Mientras bebía otra taza de café, sentado en la cocina, Mario Conde pudo oír cómo el chorro de la ducha caía sobre el cuerpo desnudo de Patricia Chion. Por suerte, dos días antes el policía había metido en la lavadora de Josefina, la madre del flaco Carlos, varias sábanas y toallas y pudo brindarle a Patricia una limpia y en niveles de deterioro aceptables, pues la mujer decía que no podía volver al trabajo en aquel estado de suciedad en el cual se había sentido al terminar la faena. Aunque Conde se la hubiera comido con ésa y hasta otras muchas mugres encima, hizo el último esfuerzo, el supremo de aquella mañana, y le dijo adiós a Patricia desde la cocina cuando ésta había entrado en el baño, cerrado la puerta y, previsora como una china, pasado el cerrojo. Con la mente desbocada, Conde fumaba en la cocina, el oído dedicado a escuchar el choque del agua con el cuerpo y a imaginar los ríos que formaría aquel líquido afortunado por la piel color canela.

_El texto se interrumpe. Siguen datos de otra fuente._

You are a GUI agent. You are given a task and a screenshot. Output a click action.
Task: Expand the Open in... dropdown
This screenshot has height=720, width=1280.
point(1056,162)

Media hora después, mientras él mismo se preparaba para darse una ducha y salir a buscar los modos de cumplir su parte del trato con Patricia Chion, Conde descubrió en la banadera un pelo grueso, negro, recogido en sí mismo, como un muelle, un pelo que no podía provenir de otra parte que del pubis de la china. Con el vello ante los ojos y mareado por el olor a mujer limpia que había quedado flotando en su baño, no lo pensó más y se sentó en el borde de la banadera. No luchó demasiado consigo mismo: solo tenía a su alcance un alivio para sus ansias.
Capítulo 2
Fue aquella misma noche, mientras viajaba en una guagua ruidosa y repleta hacia la casa de Juan Chion, atravesando una ciudad oscura, tórrida y cada día más hostil, cuando Mario Conde se dedicó a organizar sus pobres ideas sobre qué cosa era un chino. Pero, después de cincelar su criatura con todas las experiencias a su alcance, resultaba evidente que apenas había logrado algunas respuestas miserables, más bien dignas de lástima. «Si me oye Mao Tse Tung o si me agarra Confucio», se dijo el entonces teniente, pensando que la Gran Marcha y la Gran Revolución Cultural, incluso que la Gran Muralla China, los gigantescos dragones mitológicos y otras grandezas de aquel país exagerado, nunca habrían sido realizadas por el modesto chino con dotes culinarias de su elucubración. Aunque, después de todo, no le disgustaba mucho haber convertido a un hombre tan cabal como Juan Chion en su chino modelo. El viejo se lo merecía y, además, el Conde había descubierto que el ejercicio de tratar de saber qué cosa es un chino, en una guagua atestada, calurosa y maloliente, puede hasta reportar ciertas ventajas apreciables: uno deja de preocuparse por la circunstancia de ser rozado con órganos poco deseables y hasta por el hecho de que alguien pueda ocupar el asiento que debía de corresponderle a ese mismo uno cuando el negro con trazas de albañil se dispuso a bajarse y aquella mulata pechugona lanzó al espacio una de sus tetas para bloquear las justas aspiraciones del Conde (el uno de siempre), que adoraba viajar sentado en las guaguas, con la cara hacia la ventanilla y los ojos puestos en las alturas, preparados para descubrir frontones, arcos elevados y plantas altas en sitios que, cuando andaba al nivel del suelo, resultaban inaccesibles a su mirada y a su interés.